Ноги у меня никогда не потели, но значит ли это, что и сейчас они пахнут нормально? Остается только надеяться. Все в порядке. Возьми себя в руки. Сосать пальцы — это смело, сосать пальцы — это сексуально. Ради бога, Лейла, тут нет ничего такого…
Фрэнк гладит мой большой палец, как будто разогревает обед, потом облизывает, словно леденец, берет его в рот и сосет, втягивая щеки, постепенно засасывая все глубже. Совсем как поросенок.
Я лежу голая на синтетическом покрывале, вся в мурашках от холода. Фрэнк, обсасывающий пальцы моих ног, выглядит идиотски. Хуже всего — я не могу поверить, что он получает удовольствие. Выбросить бы все мысли из головы, да поскорее. Но, как и в прошлый раз, я чувствую себя неловко, особенно когда Фрэнк достает наручники и говорит:
— Ты плохо себя вела?
Я смеюсь, надеясь, что Фрэнк не видит выражения моих глаз.
— О да, — как можно убедительнее отвечаю я, — очень плохо.
— Ну, тогда давай руки за спину.
Не рановато ли для наручников? Разве такие вещи не обсуждают заранее?
— Это из-за дисков? — Я пытаюсь шутить, чтобы снять неловкость. Меньше всего на свете мне хочется показать ему, что я этим никогда не занималась. Пусть он считает меня опытной, видавшей виды женщиной.
Но Фрэнк не смеется. Его глаза остекленели, он где-то в своем собственном мирке.
Я стою на четвереньках, стараясь не угодить носом в паршивую акварель на стене, с изображением лесной лощины. Руки за спиной скованы наручниками. Я не чувствую себя опытной, видавшей виды женщиной. Я чувствую себя глупо и неудобно, но Фрэнк уже возбужден, приходится делать вид, что я тоже.
Если Фрэнк и замечает, что мне не так весело, как ему, то он этого не показывает.
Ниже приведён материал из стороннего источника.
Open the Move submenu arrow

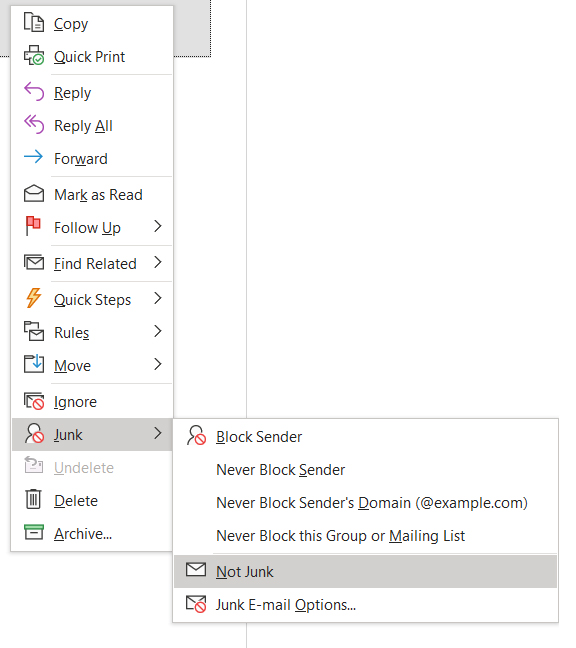click(157, 364)
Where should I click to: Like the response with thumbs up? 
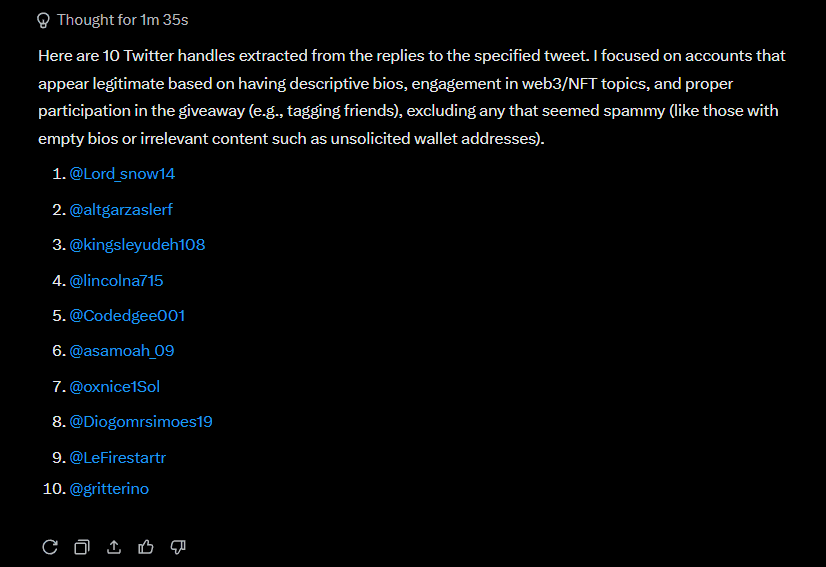pyautogui.click(x=146, y=547)
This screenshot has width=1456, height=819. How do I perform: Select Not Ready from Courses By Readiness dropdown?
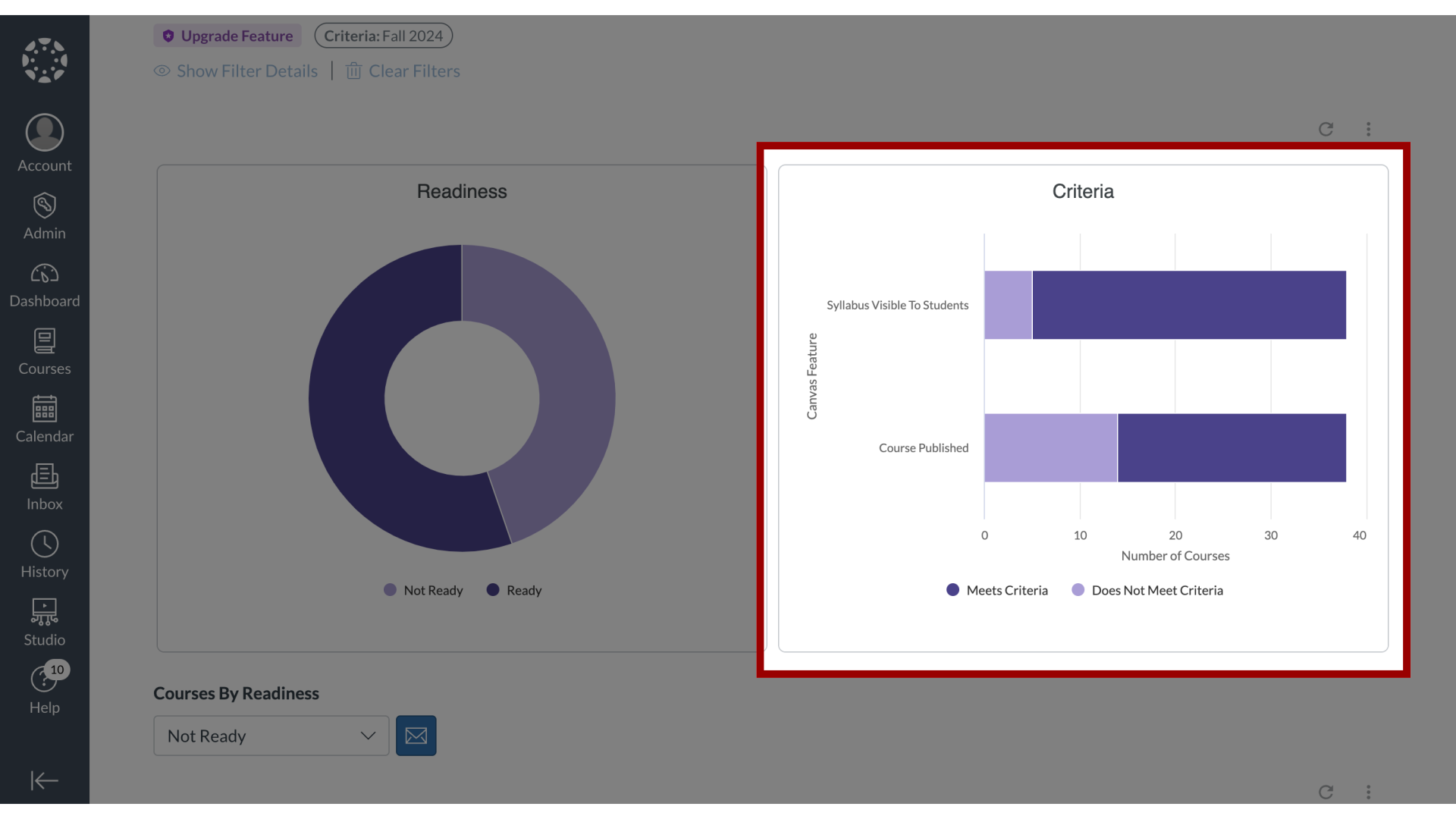click(x=270, y=735)
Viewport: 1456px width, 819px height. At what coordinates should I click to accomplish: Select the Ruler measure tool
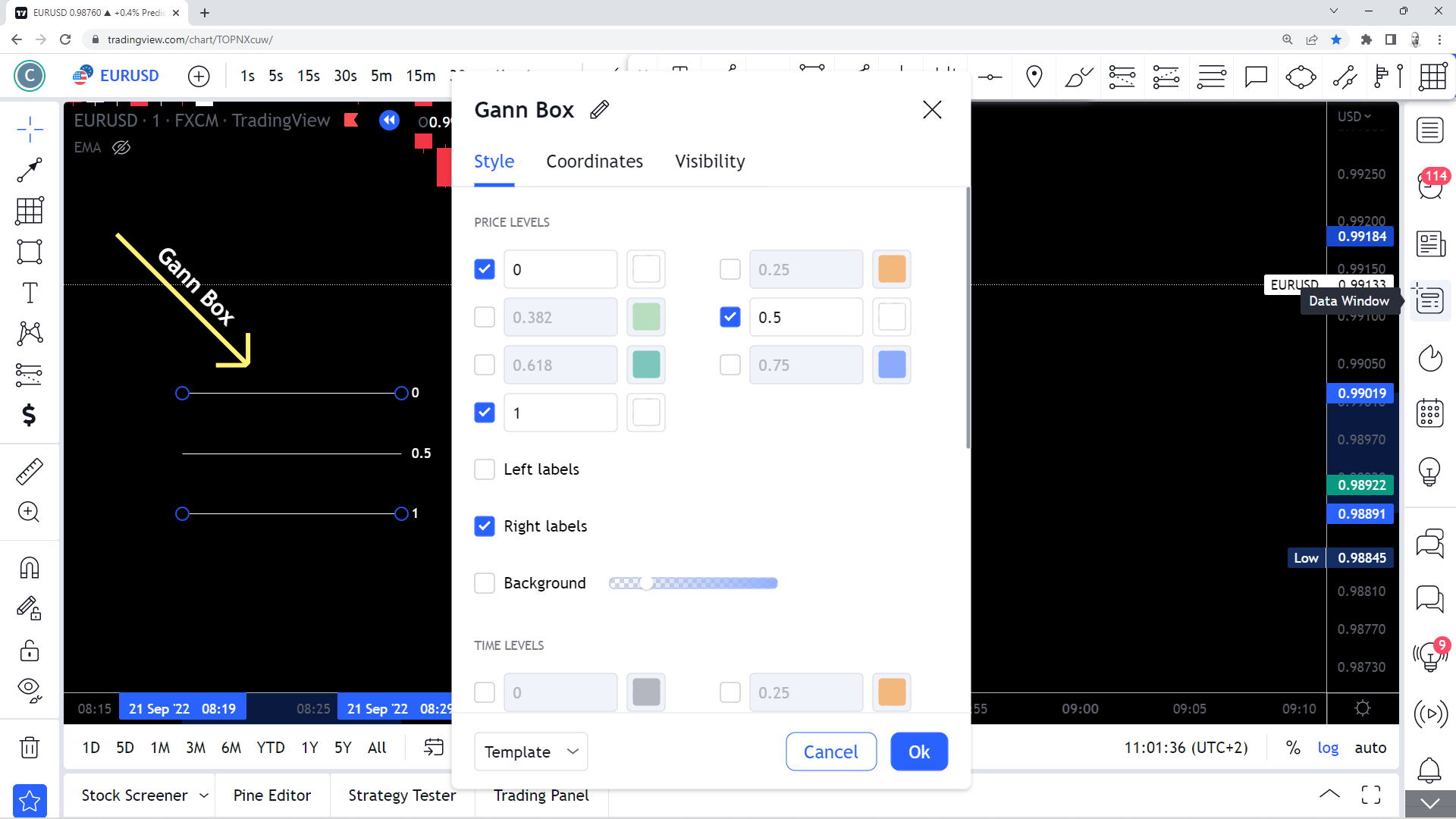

Он крутит меня, приподнимает, кладет на бок, наклоняет вперед и назад, поднимает мне ноги, поддерживает за задницу. Я утыкаюсь лицом в подушку.
Через четверть часа я уже чувствую себя надувной куклой, которую используют по назначению. Пытаюсь придумать хоть что-нибудь, что поможет получить маломальское удовольствие, но фантазия отказывает напрочь. Вероятно, дело в скрытой фригидности, которая выбрала столь неподходящий момент, чтобы проявить себя. Я впадаю в оцепенение и жду, когда он кончит.
Тугие наручники оставили у меня на запястьях глубокие красные следы. Фрэнк — сама внимательность: целует и нежно растирает отметины:
— Больно?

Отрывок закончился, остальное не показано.